[Prompt 1] In the excerpt on beautifying Poncelet loci, what kind of colors fill the connected regions automatically?
[Prompt 2] Copy the listing word for word, starting at its first line and stopping after the line that has "(147, 150).". Leave the pictures out.

[Excerpt provided]
== Segment start ==
As a mathematical discipline travels far from its empirical source, or still more, if it is a second and third generation only indirectly inspired from ideas coming from reality, it is beset with very grave dangers. It becomes more and more purely aestheticizing, more and more purely l’art pour l’art. – John von Neumann, “the Mathematician”

Not exactly following von Neumann’s advice, we added features to our locus tool to beautify loci: dark backgrounds, thick outlines, and automatic color-filling of connected regions with a random palette of pastel colors, see Figures 12, 11 and 13. As mentioned above, 100s of such designs are now collected in [27, 28].

Figure 11: Two “leafy” Poncelet loci.
Figure 12: Dragonfly-like loci of Poncelet triangles.
Figure 13: A collage of color-filled loci which can be produced with our web-based tool. For the complete list, see [28, 27, 29].
== Segment end ==
[Record set]
== Segment start ==
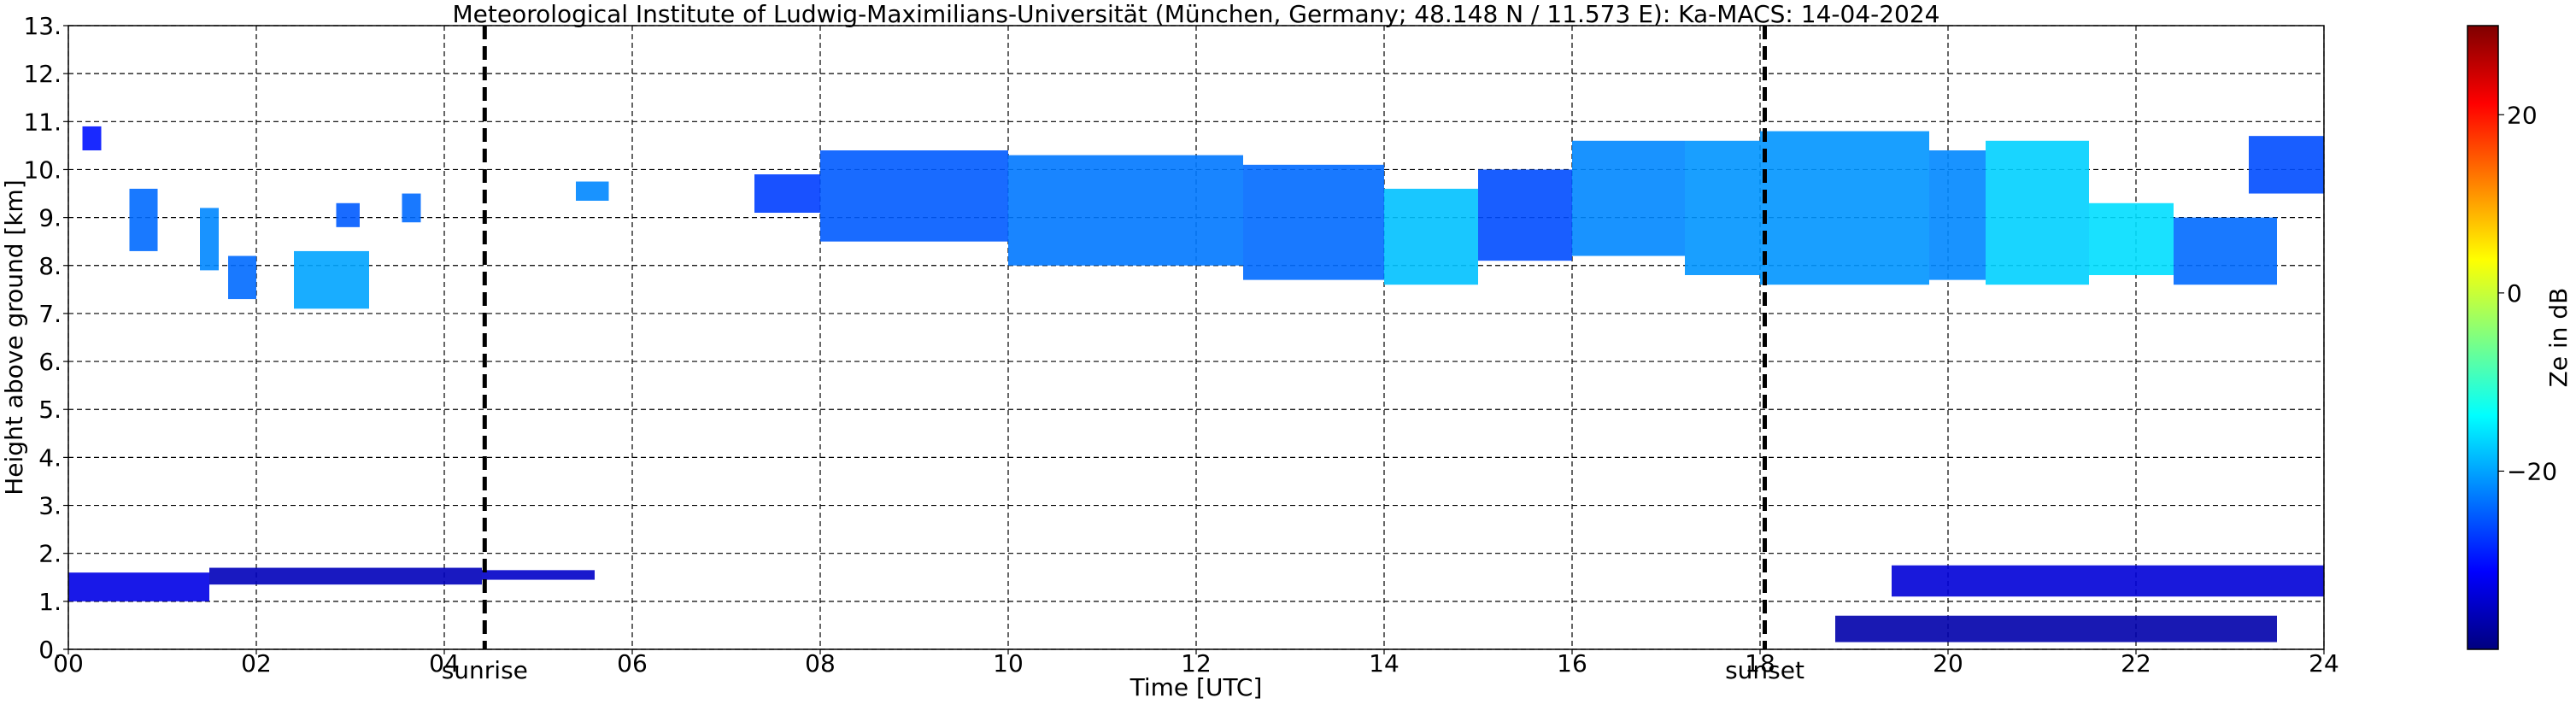 This screenshot has width=2576, height=704. I want to click on colorbar-label: Ze in dB, so click(2558, 338).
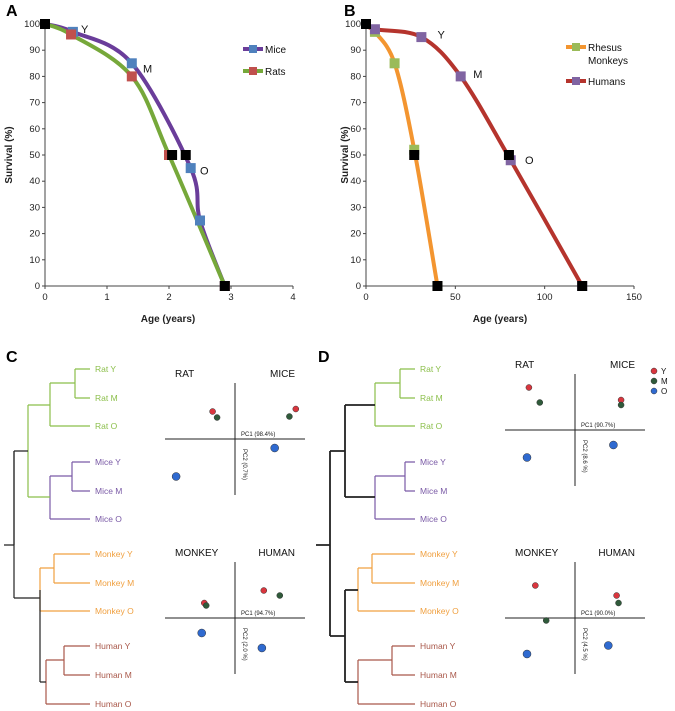 This screenshot has width=675, height=711. I want to click on dendrogram-c, so click(47, 536).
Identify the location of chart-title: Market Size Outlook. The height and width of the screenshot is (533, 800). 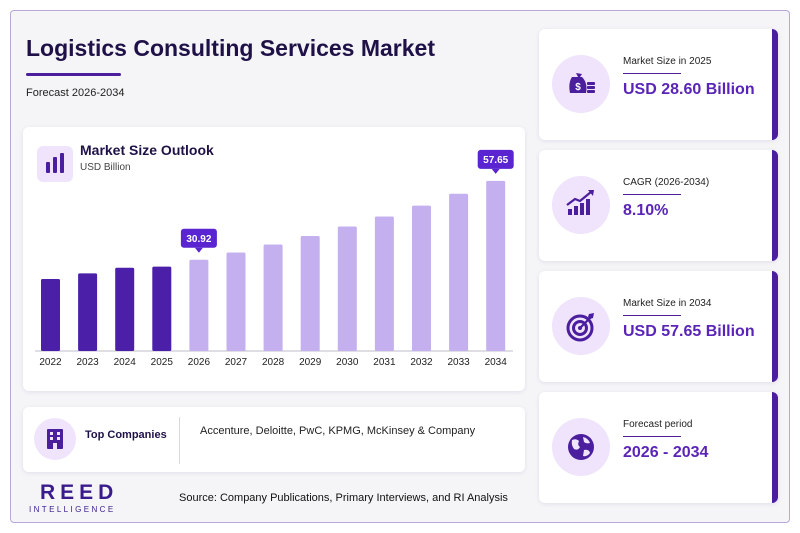
(147, 150).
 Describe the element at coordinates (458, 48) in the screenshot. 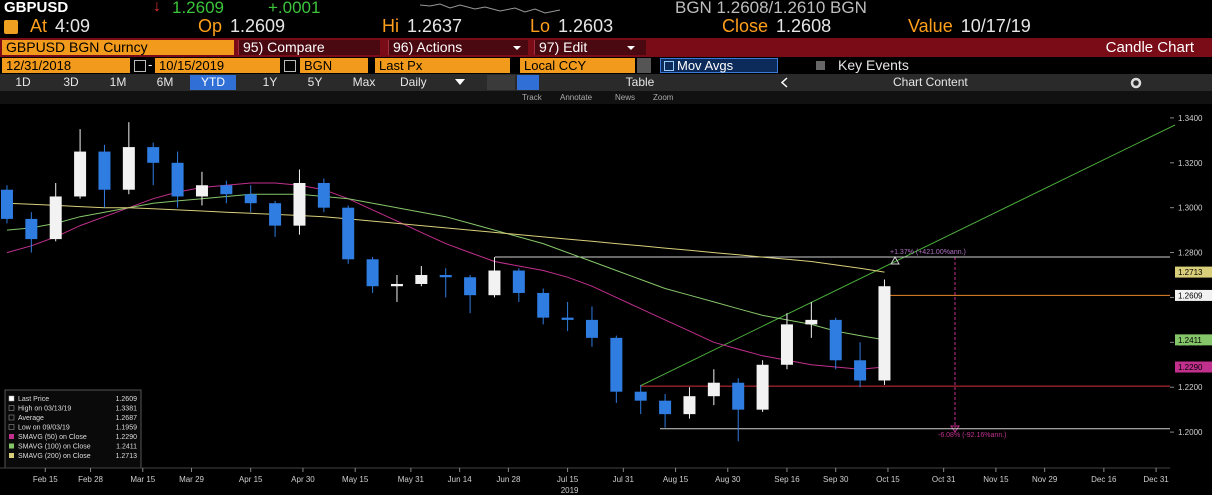

I see `menu-button: 96) Actions` at that location.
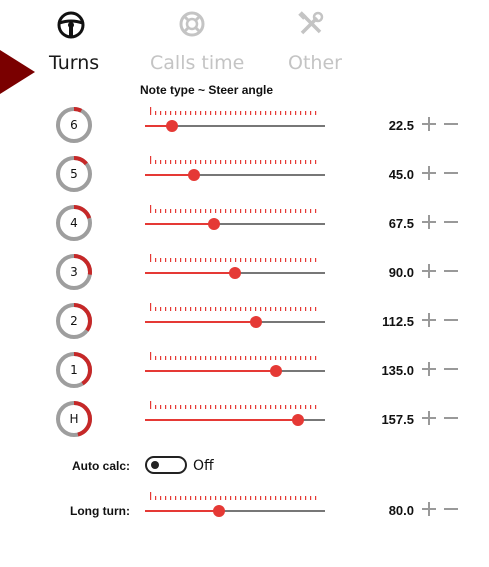 The height and width of the screenshot is (567, 489). I want to click on steering-wheel-icon, so click(71, 28).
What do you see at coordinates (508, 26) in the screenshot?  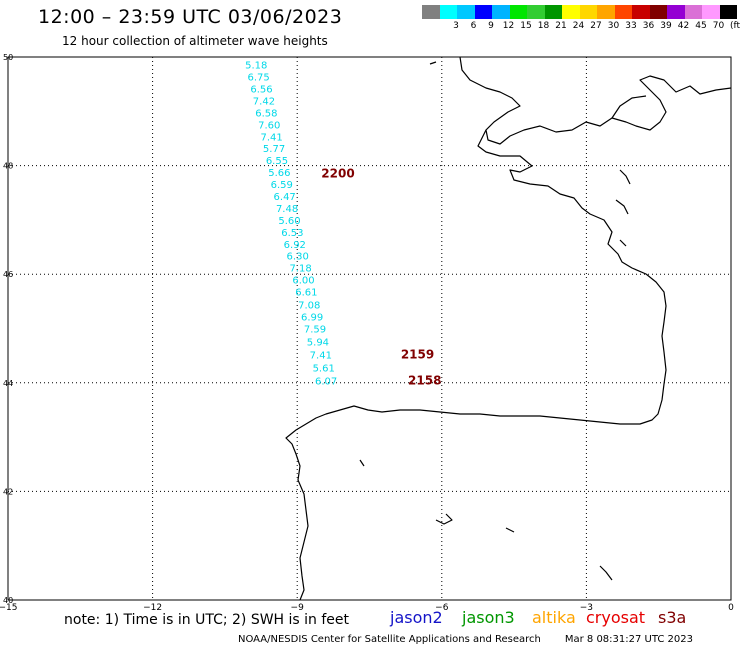 I see `color-swatch-label: 12` at bounding box center [508, 26].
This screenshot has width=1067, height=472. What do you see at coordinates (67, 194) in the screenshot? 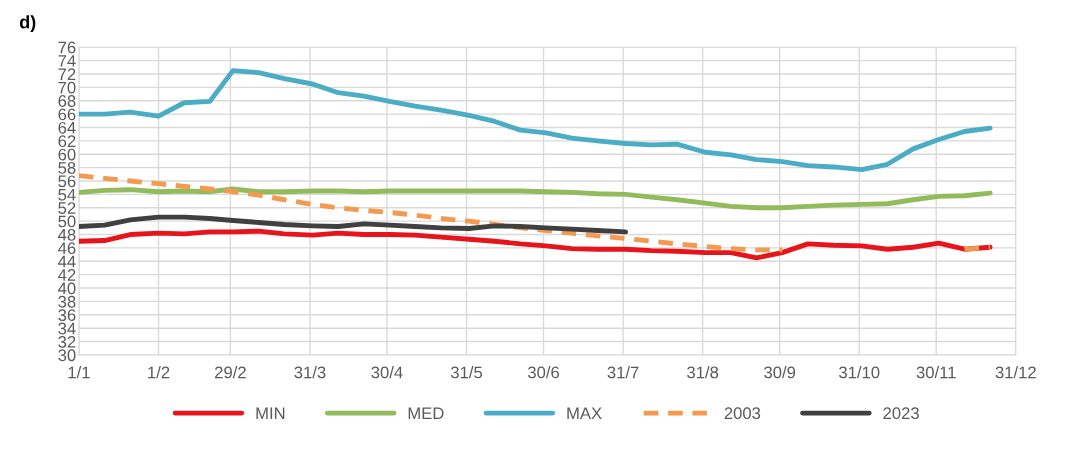
I see `y-tick-label: 54` at bounding box center [67, 194].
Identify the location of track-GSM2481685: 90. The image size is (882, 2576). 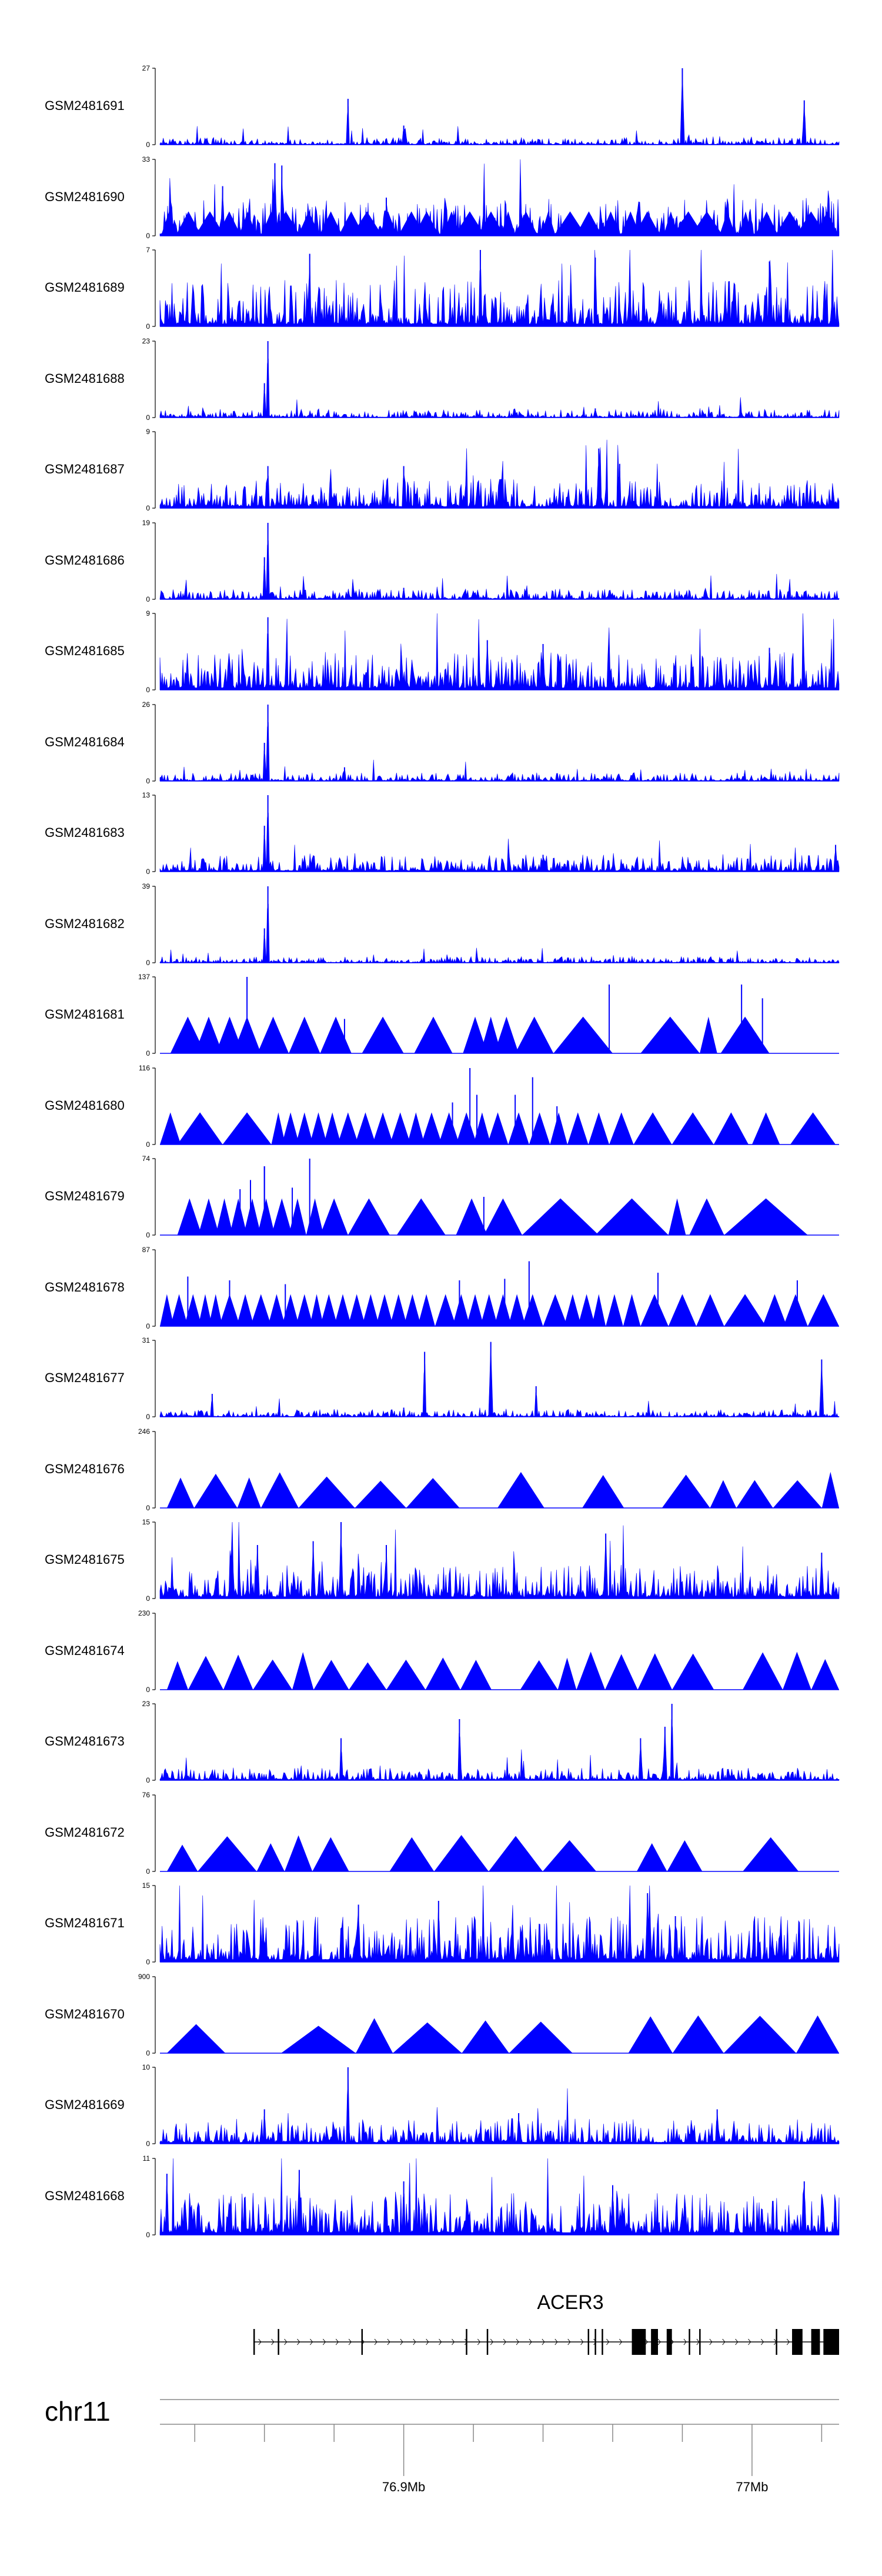
(493, 652).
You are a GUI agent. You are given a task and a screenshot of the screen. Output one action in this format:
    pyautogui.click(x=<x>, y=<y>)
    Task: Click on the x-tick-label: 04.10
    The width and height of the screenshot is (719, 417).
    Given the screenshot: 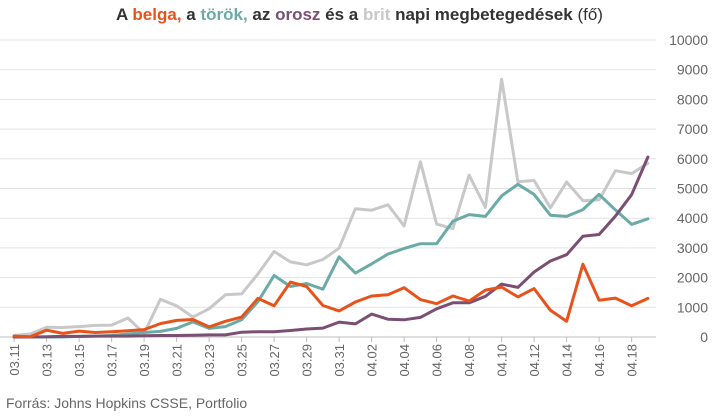 What is the action you would take?
    pyautogui.click(x=502, y=360)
== Segment end ==
[Answer box 1] A random palette of pastel colors.

[Answer box 2]
 This screenshot has width=2576, height=704. I want to click on colorbar-label: Ze in dB, so click(2558, 338).
 This screenshot has width=675, height=711. I want to click on dendrogram-c, so click(47, 536).
Identify the location of chart-title: Market Size Outlook. The height and width of the screenshot is (533, 800). 
(147, 150).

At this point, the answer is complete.